The idea of turning American youth into American Indians, but only "the best Indians," was conceived by naturalist and writer Ernest Thompson Seton in 1901, the same year Hemingway saw Pawnee Bill, "the White Chief of the Pawnees." Determined to protect his estate in Cos Cob, Connecticut and its wildlife from marauding teenagers, Seton invited the local boys for a weekend of camping. They readily embraced Seton's offer to teach them Indian ways, and so began both the restructuring of their personal values and the Woodcraft League of America. In 1902, Seton began to refine his idea in a series of monthly columns for the Ladies Home Journal called "Ernest Thompson Seton's Boys," directed primarily at readers under the age of fourteen (Keller 163-65; Seton, July 1902, 17). By 1910, when the Boy Scouts of America was incorporated, the Woodcraft Indians enjoyed a nationwide membership of 100,000 and had already become the basis for Robert Baden Powell's British Boy Scouts, as well as several American boys' organizations (Keller 169-70).(1)

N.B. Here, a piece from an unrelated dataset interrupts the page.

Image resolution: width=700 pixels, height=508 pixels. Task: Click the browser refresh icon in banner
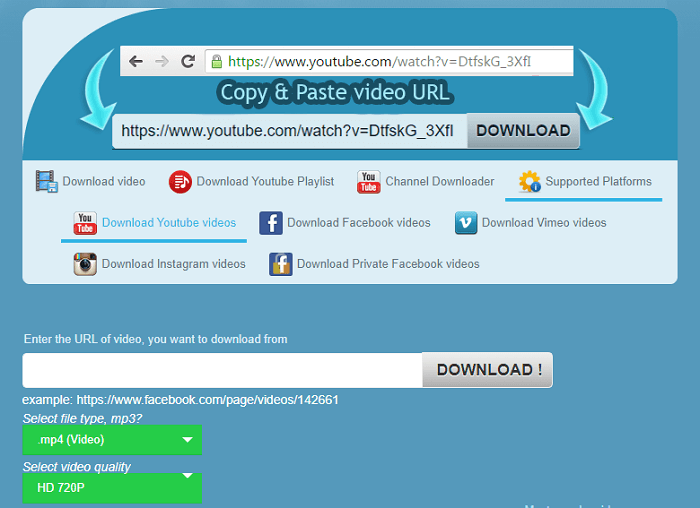(x=187, y=61)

Seton originally targeted boys between twelve and twenty for the Woodcraft Indians. Tribes were run democratically with the assistance of older boys, who could become Guides at age eighteen, and adult advisors, known first as "Medicine Men" and later as "Head Guides" (Seton, Manual 10-11; Seton, Woodcraft 20). Seton formulated his original program of activities in consultation with Dr. Charles Eastman, a Lakota graduate of the Boston University Medical School (Keller 164). One of the most visible examples of the "civilized Indian" and a prime spokesmen for Indian assimilation into white culture, in 1902 Eastman published his first book, Indian Boyhood. A testament to Eastman's pride in his Lakota heritage, the book had already been serialized in St. Nicholas: An Illustrated Magazine for Young Folks (Wilson 131).(2)
Although no evidence suggests that Ernest Hemingway was a member of the Woodcraft Indians, his personal library did include the 1917 edition of Seton's organizational bible, The Woodcraft Manual for Boys,(3) and the 1918 British pamphlet, Woodcraft, in which Seton and unnamed editors delineated the progressive evolutionist philosophy of child development at the heart of the Woodcraft movement (Reynolds 180-81).(4) The date of the manual may be significant. In 1917, Hemingway could have qualified as a Guide, although ultimately, it was his sister Marcelline who, as a Camp Fire leader in the early 1920s, would follow her father and grandfather's footsteps in youth work (National Portrait Gallery).
Altogether, Hemingway owned six individual titles by Ernest Thompson Seton, published between 1909 and 1921, and a set of collected works published in 1927 as The Library of Pioneering and Woodcraft. The total ranks Seton among Hemingway's favorite writers, a company including Turgenev, Mark Twain, Ezra Pound, and naturalist William Henry Hudson. Hemingway's books by Seton span the range of his writing--children's fiction, animal lore, and practical woodcraft--and together provide important insight into the anti-nationalist and anti-materialist value structure that grounded the Woodcraft organization. Seton's philosophy, placing true civilization in the realm of the primitive, is most succinctly stated in his signed Preface to the 1915 edition of The Woodcraft Manual: "It was Woodcraft that originally constructed man out of brutish material, and Woodcraft may well save him from decay" (v).